→ **WORK REQUEST**
Retype, exactly as they appear below, the lines between the line holding "집중육성기업 제도 및 선정 (123, 592)" and the line holding "[Java vs .NET: Choosing", both ends included.

*** Opening of DATA IN THIS EXERCISE ***

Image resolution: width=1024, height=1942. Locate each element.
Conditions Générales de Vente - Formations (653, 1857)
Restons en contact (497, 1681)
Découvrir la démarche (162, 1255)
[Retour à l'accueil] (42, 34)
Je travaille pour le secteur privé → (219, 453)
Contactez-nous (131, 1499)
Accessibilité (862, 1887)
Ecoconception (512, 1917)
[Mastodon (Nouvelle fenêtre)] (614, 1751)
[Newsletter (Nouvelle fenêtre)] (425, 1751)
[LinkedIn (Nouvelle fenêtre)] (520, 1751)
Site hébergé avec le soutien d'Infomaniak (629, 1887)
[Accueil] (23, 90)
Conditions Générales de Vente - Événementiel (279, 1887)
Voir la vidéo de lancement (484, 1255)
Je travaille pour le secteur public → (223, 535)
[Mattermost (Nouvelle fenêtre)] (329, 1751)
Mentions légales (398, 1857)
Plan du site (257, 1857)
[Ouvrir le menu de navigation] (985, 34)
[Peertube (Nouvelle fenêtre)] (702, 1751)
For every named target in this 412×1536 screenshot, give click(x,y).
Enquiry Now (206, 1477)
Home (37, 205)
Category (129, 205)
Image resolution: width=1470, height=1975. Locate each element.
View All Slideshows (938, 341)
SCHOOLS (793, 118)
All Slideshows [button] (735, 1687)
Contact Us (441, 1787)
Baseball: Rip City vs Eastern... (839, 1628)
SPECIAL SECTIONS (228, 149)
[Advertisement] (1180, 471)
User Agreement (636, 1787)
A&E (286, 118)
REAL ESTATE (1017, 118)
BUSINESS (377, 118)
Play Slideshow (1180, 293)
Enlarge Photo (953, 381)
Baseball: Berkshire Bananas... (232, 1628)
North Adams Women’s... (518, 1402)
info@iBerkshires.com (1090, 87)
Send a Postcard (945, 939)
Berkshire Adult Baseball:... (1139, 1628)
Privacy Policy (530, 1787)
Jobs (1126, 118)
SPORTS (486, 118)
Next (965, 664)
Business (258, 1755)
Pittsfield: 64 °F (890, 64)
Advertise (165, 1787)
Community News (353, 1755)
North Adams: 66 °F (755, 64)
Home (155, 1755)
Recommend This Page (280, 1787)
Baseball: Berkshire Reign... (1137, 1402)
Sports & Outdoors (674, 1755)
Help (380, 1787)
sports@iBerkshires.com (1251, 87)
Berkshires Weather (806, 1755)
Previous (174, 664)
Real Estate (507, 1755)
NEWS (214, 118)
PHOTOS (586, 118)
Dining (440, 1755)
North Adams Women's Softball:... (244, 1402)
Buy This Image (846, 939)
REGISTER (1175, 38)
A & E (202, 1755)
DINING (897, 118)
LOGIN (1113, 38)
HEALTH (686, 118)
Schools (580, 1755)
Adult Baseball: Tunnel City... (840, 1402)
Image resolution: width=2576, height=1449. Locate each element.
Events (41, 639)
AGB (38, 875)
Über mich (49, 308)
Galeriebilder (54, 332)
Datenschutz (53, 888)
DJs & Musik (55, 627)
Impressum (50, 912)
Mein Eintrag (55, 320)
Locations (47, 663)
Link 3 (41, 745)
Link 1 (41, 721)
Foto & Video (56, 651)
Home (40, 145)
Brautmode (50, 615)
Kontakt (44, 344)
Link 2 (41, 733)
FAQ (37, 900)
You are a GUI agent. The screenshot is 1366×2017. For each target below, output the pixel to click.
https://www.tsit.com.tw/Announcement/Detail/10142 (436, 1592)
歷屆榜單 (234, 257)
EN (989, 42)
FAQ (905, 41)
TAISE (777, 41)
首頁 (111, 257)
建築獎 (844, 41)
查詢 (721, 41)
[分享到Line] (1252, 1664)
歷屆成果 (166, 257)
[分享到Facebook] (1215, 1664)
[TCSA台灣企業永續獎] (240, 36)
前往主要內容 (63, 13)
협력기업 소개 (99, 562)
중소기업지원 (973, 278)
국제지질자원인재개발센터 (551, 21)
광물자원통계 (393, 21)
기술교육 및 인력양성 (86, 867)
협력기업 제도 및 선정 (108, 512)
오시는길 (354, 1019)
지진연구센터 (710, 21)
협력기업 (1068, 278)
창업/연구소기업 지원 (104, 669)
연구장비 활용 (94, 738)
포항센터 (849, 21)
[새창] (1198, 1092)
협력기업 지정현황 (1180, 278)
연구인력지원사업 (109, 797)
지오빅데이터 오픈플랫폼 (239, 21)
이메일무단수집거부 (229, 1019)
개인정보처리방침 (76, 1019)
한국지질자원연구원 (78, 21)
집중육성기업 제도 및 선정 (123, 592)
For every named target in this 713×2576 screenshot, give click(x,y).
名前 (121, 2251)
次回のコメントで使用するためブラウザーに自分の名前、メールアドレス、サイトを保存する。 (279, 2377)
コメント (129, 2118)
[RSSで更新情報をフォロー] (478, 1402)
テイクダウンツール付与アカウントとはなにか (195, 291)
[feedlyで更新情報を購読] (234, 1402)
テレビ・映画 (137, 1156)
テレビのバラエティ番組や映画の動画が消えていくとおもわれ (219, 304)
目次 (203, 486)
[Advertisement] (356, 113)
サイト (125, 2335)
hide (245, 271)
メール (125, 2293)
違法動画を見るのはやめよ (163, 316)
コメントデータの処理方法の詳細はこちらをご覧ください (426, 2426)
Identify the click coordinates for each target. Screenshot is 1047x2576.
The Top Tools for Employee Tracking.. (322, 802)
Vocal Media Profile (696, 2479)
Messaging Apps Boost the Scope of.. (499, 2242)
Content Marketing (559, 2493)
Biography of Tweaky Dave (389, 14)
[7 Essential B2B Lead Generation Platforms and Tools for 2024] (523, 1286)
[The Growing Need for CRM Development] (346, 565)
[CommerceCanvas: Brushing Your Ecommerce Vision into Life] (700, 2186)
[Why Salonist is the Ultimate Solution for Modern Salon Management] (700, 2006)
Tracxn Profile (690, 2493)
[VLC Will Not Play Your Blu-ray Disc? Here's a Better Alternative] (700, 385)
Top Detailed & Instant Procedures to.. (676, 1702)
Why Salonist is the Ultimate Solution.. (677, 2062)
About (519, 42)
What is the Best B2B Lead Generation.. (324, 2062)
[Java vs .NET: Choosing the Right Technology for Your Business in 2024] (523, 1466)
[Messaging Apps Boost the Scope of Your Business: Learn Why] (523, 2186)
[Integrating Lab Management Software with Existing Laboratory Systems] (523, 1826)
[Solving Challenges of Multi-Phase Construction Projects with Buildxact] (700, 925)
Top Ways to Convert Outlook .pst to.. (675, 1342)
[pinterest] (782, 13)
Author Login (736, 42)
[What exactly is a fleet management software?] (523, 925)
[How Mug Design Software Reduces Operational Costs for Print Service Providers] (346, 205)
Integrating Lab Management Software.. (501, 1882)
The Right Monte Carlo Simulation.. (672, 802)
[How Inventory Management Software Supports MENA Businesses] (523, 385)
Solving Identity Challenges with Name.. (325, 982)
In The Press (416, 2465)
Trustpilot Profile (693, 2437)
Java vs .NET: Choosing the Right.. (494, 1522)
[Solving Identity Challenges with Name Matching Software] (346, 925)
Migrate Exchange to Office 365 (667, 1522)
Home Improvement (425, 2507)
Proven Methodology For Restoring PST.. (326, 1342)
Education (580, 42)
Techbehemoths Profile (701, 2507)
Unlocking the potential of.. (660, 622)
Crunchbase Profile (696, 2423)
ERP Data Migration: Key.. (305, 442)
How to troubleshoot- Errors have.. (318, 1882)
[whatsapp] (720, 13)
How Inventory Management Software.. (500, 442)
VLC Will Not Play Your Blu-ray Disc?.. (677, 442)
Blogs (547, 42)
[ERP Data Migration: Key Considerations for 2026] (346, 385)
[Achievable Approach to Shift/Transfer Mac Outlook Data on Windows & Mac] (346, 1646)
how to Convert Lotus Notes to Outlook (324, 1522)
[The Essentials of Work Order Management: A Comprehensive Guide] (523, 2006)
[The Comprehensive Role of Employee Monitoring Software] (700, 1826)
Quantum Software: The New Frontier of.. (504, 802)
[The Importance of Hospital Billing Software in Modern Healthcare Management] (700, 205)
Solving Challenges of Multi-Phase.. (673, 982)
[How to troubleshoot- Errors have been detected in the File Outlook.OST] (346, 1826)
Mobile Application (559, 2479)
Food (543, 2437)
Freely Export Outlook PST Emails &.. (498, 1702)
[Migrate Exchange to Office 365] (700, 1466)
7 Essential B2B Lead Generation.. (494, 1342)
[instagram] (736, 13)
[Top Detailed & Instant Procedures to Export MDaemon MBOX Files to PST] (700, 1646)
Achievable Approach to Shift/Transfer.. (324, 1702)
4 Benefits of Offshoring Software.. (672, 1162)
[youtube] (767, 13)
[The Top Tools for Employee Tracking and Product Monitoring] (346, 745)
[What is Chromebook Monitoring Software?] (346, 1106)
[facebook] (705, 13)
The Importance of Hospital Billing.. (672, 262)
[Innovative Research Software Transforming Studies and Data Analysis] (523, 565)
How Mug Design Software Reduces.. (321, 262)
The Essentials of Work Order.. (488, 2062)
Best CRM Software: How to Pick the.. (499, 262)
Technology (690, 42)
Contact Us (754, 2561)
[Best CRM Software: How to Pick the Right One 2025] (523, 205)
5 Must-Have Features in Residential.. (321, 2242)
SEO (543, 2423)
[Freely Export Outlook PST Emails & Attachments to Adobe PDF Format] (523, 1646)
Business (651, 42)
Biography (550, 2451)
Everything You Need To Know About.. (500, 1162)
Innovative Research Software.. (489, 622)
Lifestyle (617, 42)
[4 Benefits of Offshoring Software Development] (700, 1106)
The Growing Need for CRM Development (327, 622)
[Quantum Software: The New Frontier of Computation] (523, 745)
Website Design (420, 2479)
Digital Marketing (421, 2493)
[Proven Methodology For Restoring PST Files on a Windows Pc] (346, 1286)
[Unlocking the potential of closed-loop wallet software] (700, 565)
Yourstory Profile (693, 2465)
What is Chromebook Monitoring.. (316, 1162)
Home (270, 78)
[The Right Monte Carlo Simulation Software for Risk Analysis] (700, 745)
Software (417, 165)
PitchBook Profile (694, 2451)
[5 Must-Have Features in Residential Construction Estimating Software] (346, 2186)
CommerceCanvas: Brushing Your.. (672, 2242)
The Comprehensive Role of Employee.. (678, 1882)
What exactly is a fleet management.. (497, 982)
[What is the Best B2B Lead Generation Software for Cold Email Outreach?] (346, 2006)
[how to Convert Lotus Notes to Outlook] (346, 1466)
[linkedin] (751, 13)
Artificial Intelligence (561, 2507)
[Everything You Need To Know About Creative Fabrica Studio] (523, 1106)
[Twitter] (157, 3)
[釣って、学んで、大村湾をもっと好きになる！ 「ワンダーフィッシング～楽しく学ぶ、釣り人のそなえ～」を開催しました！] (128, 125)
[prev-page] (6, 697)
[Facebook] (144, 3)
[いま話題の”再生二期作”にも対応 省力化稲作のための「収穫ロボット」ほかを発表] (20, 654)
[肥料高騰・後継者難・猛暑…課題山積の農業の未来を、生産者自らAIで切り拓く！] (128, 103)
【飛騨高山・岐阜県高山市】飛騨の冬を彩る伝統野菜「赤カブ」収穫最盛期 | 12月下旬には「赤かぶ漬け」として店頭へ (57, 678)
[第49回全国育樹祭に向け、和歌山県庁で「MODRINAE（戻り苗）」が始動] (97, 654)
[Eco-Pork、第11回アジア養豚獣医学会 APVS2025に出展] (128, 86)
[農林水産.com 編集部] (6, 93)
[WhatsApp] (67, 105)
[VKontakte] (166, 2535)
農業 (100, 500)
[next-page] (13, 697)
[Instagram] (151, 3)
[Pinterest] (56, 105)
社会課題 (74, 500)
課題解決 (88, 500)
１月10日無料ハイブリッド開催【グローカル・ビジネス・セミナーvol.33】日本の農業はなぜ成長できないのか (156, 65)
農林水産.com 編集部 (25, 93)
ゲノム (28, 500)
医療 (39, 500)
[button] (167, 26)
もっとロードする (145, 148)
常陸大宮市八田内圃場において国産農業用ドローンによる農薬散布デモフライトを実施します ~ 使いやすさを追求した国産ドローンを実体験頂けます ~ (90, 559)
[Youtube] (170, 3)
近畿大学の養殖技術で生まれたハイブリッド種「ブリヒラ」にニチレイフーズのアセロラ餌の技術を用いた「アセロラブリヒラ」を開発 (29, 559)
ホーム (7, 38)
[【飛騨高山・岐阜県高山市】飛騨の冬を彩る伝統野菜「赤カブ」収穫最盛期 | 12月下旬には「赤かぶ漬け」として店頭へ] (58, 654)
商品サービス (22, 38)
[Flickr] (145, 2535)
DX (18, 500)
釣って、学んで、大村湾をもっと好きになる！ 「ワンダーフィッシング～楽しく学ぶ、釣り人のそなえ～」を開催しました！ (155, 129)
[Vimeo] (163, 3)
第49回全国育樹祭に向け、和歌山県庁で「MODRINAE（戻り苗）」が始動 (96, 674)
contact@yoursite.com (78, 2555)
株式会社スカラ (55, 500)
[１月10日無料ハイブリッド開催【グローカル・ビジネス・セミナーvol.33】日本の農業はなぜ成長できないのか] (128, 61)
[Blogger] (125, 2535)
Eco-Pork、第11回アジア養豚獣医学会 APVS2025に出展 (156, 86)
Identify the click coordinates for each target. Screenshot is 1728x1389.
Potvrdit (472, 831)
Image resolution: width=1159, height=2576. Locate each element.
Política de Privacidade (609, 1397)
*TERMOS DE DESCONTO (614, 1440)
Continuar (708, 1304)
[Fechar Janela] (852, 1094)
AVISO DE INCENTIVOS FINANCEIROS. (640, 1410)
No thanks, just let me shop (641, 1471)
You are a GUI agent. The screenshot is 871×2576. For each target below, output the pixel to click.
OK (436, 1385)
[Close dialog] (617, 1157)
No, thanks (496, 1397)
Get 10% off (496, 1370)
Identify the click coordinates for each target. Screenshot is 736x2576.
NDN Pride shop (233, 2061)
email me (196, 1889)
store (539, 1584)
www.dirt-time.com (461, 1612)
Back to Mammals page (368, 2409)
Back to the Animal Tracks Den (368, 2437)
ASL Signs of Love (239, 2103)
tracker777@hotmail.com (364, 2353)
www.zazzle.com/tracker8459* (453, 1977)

*** Close of DATA IN THIS EXERCISE ***

→ **EXERCISE RESPONSE**
집중육성기업 제도 및 선정 (123, 592)
For every named target in this 713×2576 screenshot, give click(x,y).
名前 (121, 2251)
次回のコメントで使用するためブラウザーに自分の名前、メールアドレス、サイトを保存する。 (279, 2377)
コメント (129, 2118)
[RSSで更新情報をフォロー] (478, 1402)
テイクダウンツール付与アカウントとはなにか (195, 291)
[feedlyで更新情報を購読] (234, 1402)
テレビ・映画 (137, 1156)
テレビのバラエティ番組や映画の動画が消えていくとおもわれ (219, 304)
目次 (203, 486)
[Advertisement] (356, 113)
サイト (125, 2335)
hide (245, 271)
メール (125, 2293)
違法動画を見るのはやめよ (163, 316)
コメントデータの処理方法の詳細はこちらをご覧ください (426, 2426)
Identify the click coordinates for each target. Screenshot is 1047x2576.
The Top Tools for Employee Tracking.. (322, 802)
Vocal Media Profile (696, 2479)
Messaging Apps Boost the Scope of.. (499, 2242)
Content Marketing (559, 2493)
Biography of Tweaky Dave (389, 14)
[7 Essential B2B Lead Generation Platforms and Tools for 2024] (523, 1286)
[The Growing Need for CRM Development] (346, 565)
[CommerceCanvas: Brushing Your Ecommerce Vision into Life] (700, 2186)
[Why Salonist is the Ultimate Solution for Modern Salon Management] (700, 2006)
Tracxn Profile (690, 2493)
[VLC Will Not Play Your Blu-ray Disc? Here's a Better Alternative] (700, 385)
Top Detailed & Instant Procedures to.. (676, 1702)
Why Salonist is the Ultimate Solution.. (677, 2062)
About (519, 42)
What is the Best B2B Lead Generation.. (324, 2062)
[Java vs .NET: Choosing the Right Technology for Your Business in 2024] (523, 1466)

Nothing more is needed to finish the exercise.